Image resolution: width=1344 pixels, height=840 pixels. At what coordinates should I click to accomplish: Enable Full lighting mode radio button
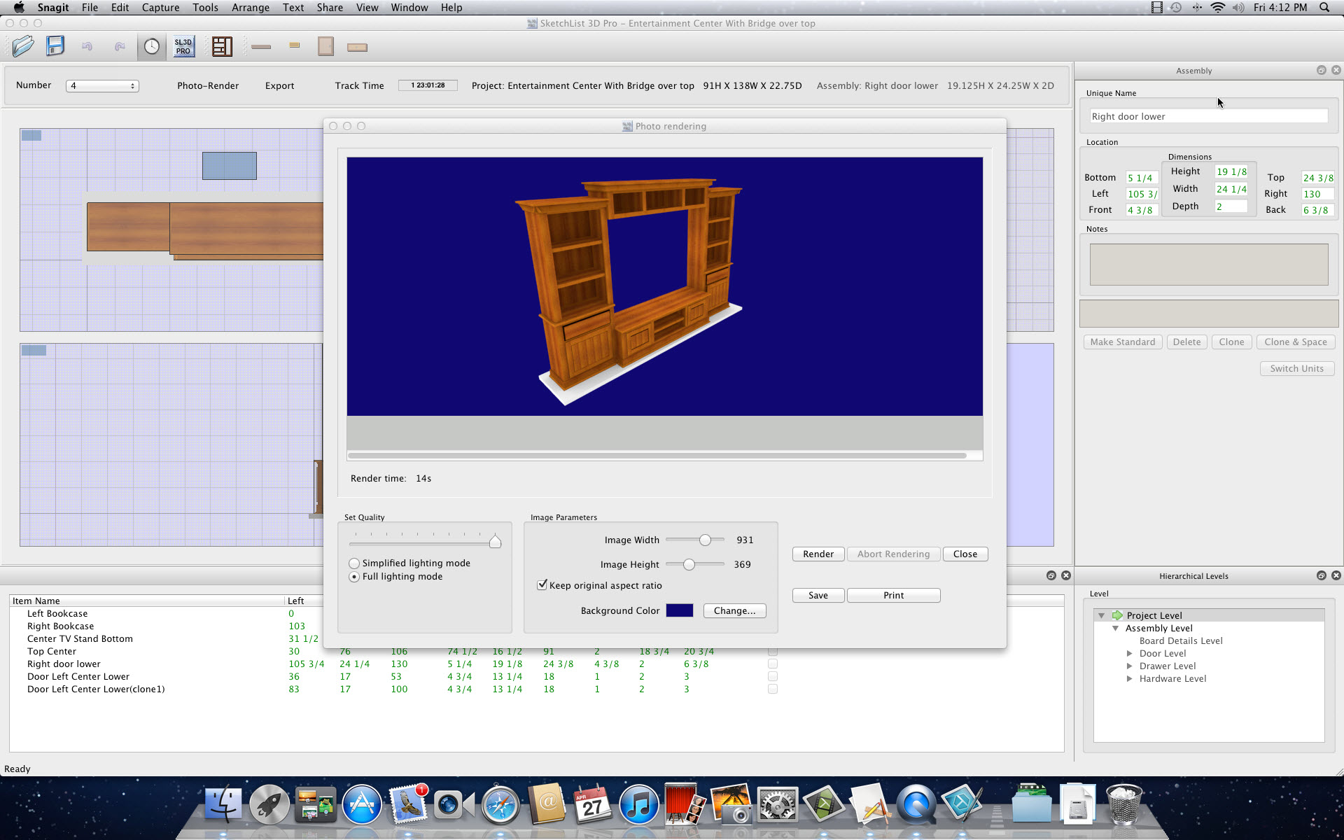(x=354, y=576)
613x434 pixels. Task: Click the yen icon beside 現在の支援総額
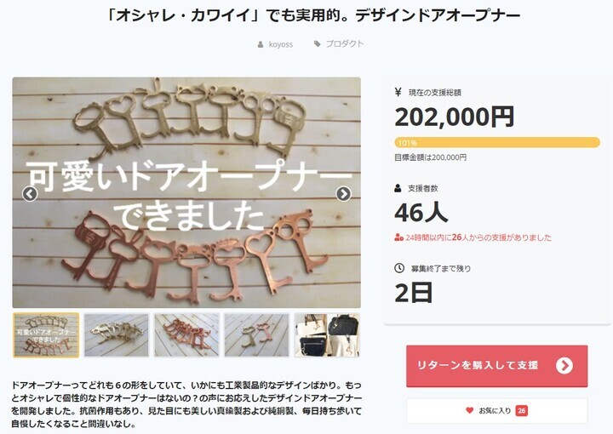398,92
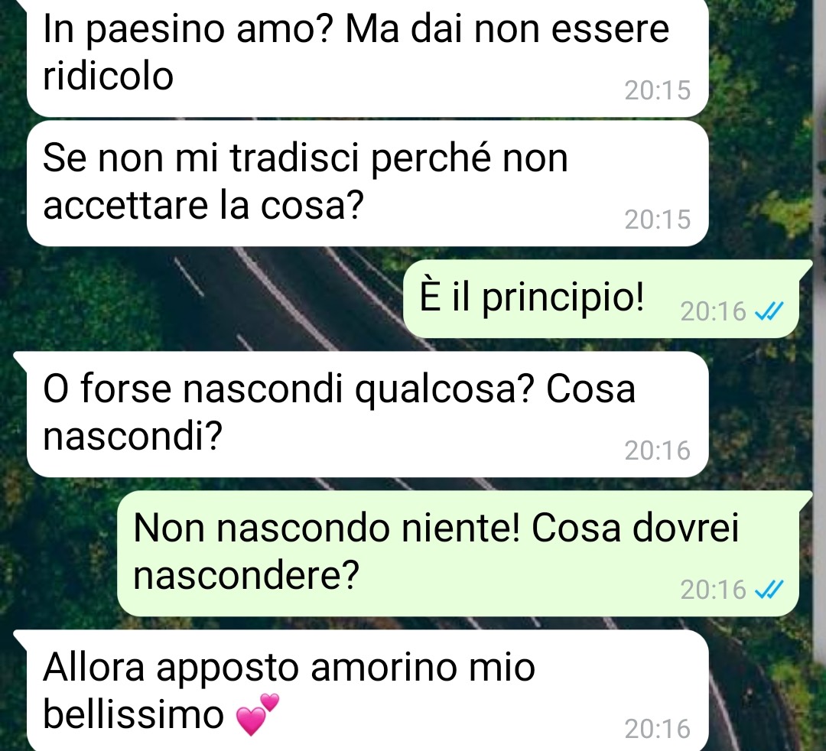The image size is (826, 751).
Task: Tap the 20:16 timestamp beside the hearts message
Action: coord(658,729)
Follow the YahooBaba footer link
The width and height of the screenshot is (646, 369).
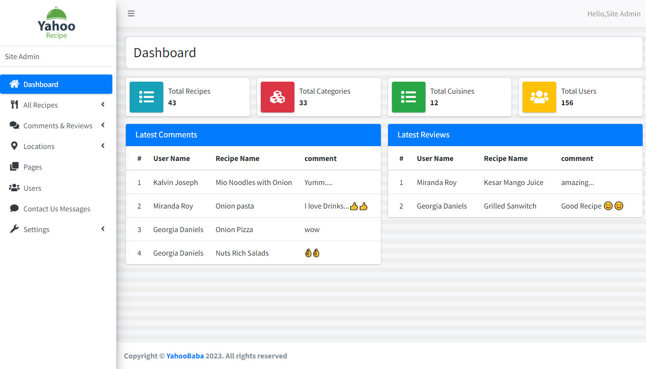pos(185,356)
·····
### [TASK OBJECTIVE]
Please transcribe each entry exactly, but skip any picture it holds.

### [OUTPUT OF THE EXERCISE]
Image resolution: width=1344 pixels, height=840 pixels. At what coordinates should I click to accomplish: Enable Full lighting mode radio button
(x=354, y=576)
613x434 pixels. Task: Click the yen icon beside 現在の支援総額
398,92
The image size is (826, 751).
Task: Tap the 20:16 timestamp beside the hearts message
Action: coord(658,729)
Follow the YahooBaba footer link
The width and height of the screenshot is (646, 369).
pos(185,356)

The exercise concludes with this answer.